I’m really hoping it’s neither.

Lies, cunning and manipulation, toddler-style

I was having a bath late last night, the whole house closed up and asleep, when I heard little footsteps padding across the carpet in my toddler’s room. I sat up and stared at her bedroom door, watched as the handle slowly lowered, careful to avoid the squeak, until it was fully down. There was a moment’s pause, and then the door started to move, inching open, achingly slow. A rod of darkness appeared, became a column, and wider still, right up until the moment my gruff daddy voice broke the spell with ‘What’s the matter, Izzie?’

Silence. Nothing moved.

The handle was still down, so she was just on the other side of the door in the dark, frozen in silence. I waited, and neither of us breathed. I wondered what she was thinking – you could practically hear the cogs whirring around inside her head.

And then slowly, achingly slow, the door started to close again. Little by little the column became the rod again, and less. I watched as it pressed quietly up against the jamb, the handle edging upwards past the squeak until it was once more horizontal, and she was gone without a word, if ever she was there in the first place. It was as though I’d been visited by a ghost in the night.

Or maybe, she was just pissed it was me in the bath and not her mummy.

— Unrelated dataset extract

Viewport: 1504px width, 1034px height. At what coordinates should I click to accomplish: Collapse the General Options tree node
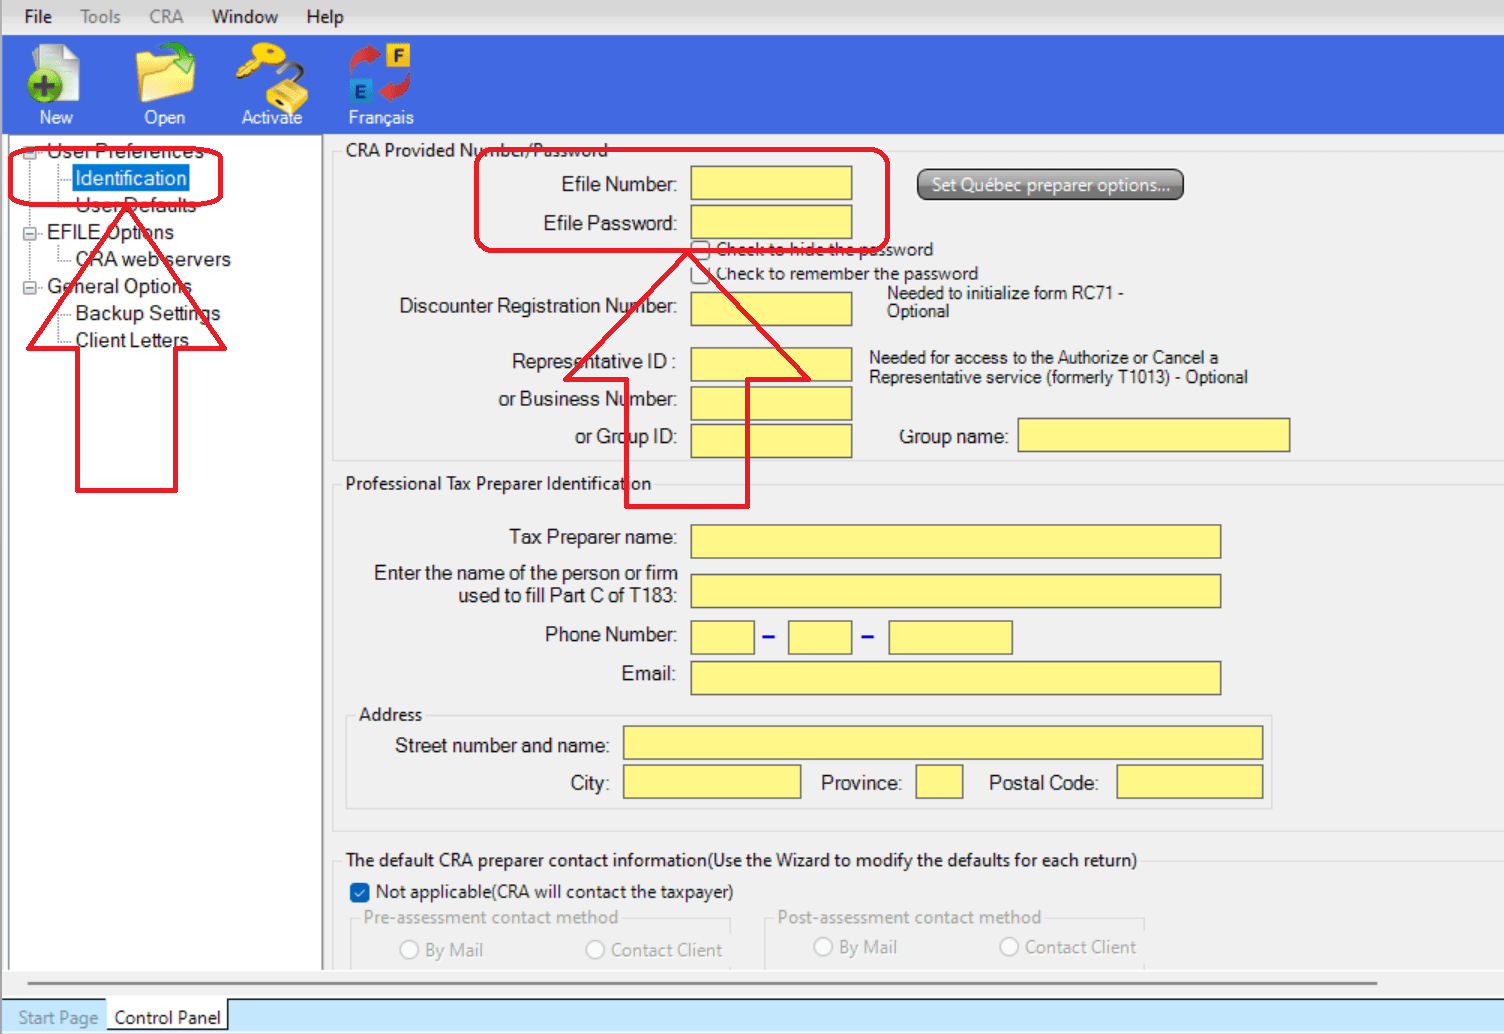(x=30, y=287)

Watching a two-and-a-half year old working out how the world works, and her place within it, is a fascinating experience. Whether it’s cause and effect, strategic planning, or human social relationships, she approaches them sometimes with an awareness bordering on prodigy status, and sometimes like a donkey trying to pin a tail on itself.

She has a good understanding of the hierarchy in our house. Nowadays, her mother is pretty-much a playmate who lets her stay up late at night, draw on her face, and get away with almost anything, while I’m the authority figure who puts her to bed, straps her into the car seat and makes her finish her cereal before she can have yoghurt – hence why when she heard it was me in the bath and not her mother, she crept back into bed instead of continuing out onto the landing.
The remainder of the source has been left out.